I never thought I'd be able to say "Yeah, I know what an earthquake feels like, I lived in Illinois."
Soon after it hit (and Rebecca and I verified the other was ok), Oscar and I headed off to Whole Foods to pick up some seafood for Paella. We also hung out on the Whole Foods terrace so Oscar could have a snack.
Seafood in hand, we headed home. Within a block, at 14th St., it was apparent something was up. Traffic was backed up in the southbound lanes as far as I could see.
No matter, we were taking side streets. Some of the major streets were difficult to cross because the traffic lights were broken. In some cases, the sensors were broken, so they just stayed green for one direction of traffic. Or (and this is common here), one direction was blinking red (=stop sign) and the other direction was blinking yellow (=yield sign). This is extremely confusing, everywhere else I've been, it blinks red in both directions when there is a malfunction. The people who see a blinking red, assume the other direction is also seeing blinking red, and lots of honking and near misses ensue. To add to the confusion, the direction with the blinking yellow is often the lesser of the two streets.

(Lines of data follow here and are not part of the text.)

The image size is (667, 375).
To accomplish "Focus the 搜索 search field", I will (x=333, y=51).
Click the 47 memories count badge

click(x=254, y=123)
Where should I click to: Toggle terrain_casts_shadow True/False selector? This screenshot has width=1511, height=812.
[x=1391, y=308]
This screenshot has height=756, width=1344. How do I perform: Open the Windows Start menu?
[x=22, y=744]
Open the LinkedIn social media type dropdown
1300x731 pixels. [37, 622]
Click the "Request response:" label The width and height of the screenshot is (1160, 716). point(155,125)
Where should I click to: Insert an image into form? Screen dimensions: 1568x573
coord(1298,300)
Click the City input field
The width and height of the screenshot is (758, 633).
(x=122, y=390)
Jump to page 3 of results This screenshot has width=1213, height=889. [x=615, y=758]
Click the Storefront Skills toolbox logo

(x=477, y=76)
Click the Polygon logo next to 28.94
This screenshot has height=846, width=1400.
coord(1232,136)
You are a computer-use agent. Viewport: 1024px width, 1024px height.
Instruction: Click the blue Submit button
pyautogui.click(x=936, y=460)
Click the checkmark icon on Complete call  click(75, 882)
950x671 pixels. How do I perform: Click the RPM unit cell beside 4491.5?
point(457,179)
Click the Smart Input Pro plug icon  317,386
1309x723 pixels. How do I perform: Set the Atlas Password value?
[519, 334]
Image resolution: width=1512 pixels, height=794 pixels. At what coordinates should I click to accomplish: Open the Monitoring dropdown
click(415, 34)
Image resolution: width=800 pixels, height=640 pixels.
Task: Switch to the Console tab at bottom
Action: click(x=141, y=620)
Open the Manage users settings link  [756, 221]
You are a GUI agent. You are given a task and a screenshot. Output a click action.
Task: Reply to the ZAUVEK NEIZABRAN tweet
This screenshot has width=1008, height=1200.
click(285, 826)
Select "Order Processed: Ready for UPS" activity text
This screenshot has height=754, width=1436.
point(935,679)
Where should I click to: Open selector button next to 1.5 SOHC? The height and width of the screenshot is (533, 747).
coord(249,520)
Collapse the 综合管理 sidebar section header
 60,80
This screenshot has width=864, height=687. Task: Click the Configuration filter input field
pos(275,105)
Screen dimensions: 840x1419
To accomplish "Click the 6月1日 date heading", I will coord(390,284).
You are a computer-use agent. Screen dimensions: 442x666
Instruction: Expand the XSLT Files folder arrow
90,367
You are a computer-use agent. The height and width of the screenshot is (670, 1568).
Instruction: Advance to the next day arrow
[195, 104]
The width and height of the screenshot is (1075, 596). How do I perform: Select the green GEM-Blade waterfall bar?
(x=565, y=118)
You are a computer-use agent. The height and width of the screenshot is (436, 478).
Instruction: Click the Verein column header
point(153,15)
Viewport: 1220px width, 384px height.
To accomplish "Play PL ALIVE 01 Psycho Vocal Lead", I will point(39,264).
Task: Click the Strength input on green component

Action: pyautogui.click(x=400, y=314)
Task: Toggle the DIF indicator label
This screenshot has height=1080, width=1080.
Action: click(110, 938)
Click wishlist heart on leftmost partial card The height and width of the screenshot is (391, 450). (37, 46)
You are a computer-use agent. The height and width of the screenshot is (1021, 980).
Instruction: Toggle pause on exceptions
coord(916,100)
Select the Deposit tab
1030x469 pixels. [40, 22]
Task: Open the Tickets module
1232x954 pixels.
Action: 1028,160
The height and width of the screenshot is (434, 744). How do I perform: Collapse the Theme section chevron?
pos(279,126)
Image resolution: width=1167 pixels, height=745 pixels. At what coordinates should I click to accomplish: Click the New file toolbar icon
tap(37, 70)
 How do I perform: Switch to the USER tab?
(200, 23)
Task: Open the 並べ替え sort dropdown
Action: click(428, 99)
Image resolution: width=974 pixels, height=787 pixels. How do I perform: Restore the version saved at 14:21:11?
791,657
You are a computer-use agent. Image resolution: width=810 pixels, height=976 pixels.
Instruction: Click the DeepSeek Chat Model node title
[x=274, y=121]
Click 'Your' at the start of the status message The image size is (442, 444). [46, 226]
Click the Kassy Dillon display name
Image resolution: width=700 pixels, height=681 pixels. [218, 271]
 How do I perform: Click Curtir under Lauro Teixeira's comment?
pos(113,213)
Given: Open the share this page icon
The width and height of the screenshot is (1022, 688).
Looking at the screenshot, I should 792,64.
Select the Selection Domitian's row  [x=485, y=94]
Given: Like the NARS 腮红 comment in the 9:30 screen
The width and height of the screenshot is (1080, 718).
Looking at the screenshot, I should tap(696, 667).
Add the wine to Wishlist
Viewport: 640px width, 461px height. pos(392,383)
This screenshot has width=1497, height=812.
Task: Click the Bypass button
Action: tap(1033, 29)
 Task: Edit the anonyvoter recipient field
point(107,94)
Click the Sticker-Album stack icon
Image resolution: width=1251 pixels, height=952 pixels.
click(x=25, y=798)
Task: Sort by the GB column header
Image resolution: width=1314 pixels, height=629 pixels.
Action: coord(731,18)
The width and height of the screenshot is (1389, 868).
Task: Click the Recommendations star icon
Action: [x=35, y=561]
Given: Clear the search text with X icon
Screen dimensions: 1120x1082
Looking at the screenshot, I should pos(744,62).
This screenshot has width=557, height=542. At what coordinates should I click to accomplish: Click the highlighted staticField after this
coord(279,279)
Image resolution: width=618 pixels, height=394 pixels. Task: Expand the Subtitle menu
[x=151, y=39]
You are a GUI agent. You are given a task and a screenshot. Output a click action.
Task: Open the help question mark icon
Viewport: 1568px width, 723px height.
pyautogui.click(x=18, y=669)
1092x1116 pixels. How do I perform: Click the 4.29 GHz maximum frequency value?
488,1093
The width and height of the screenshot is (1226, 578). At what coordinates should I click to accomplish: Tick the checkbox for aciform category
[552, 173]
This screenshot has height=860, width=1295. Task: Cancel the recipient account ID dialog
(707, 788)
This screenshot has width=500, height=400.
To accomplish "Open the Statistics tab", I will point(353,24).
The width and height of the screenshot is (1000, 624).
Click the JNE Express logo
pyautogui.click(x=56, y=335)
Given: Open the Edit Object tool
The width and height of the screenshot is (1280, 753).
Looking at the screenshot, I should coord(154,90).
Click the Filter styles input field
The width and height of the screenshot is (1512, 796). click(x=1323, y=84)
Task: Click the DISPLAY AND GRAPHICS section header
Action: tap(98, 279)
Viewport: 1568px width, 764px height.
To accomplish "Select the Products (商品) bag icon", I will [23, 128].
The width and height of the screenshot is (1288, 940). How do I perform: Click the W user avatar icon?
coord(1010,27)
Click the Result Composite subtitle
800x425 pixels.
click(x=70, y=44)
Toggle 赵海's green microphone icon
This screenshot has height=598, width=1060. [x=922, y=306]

By the time we reached 1st and P st NW, even the side streets were clogged. A drive behind me helpfully offered "Use the sidewalk, you shouldn't be riding with a baby in this shit." So, I did. And combined with a few alleyways, was able to get home quickly.
Most buildings downtown were evacuated, and it was little surreal for Rebecca watching so many people in business dress just standing around.
The Metro was still running, but only at 15 mph while they did inspections and the buses were stuck in the traffic snarl. So what did people do to get home? Ride a bike. Here's a snapshot of the Capital Bikeshare system 2 hours after the quake (taken from TheWashCycle).
All the gray markers near downtown are empty bikeshare stations.
Apparently, many of the people who left work early chose to take bikes instead of the metro or buses. Rebecca could see a near-constant stream of them out her window after her building was un-evacuated.
By the time Rebecca took the bus home a few hours after the quake, the buses were running in a timely manner again.
This morning, lots of government offices were closed, but we didn't know that. She went to work early (so she could leave early) and the office was locked. After coming home and making a few calls, it turned out that employees had the option of taking a leave day (she hasn't accrued any yet) or telecommuting (she doesn't have the right software on her computer yet). So she ended going back to the office where there were a handful of people working.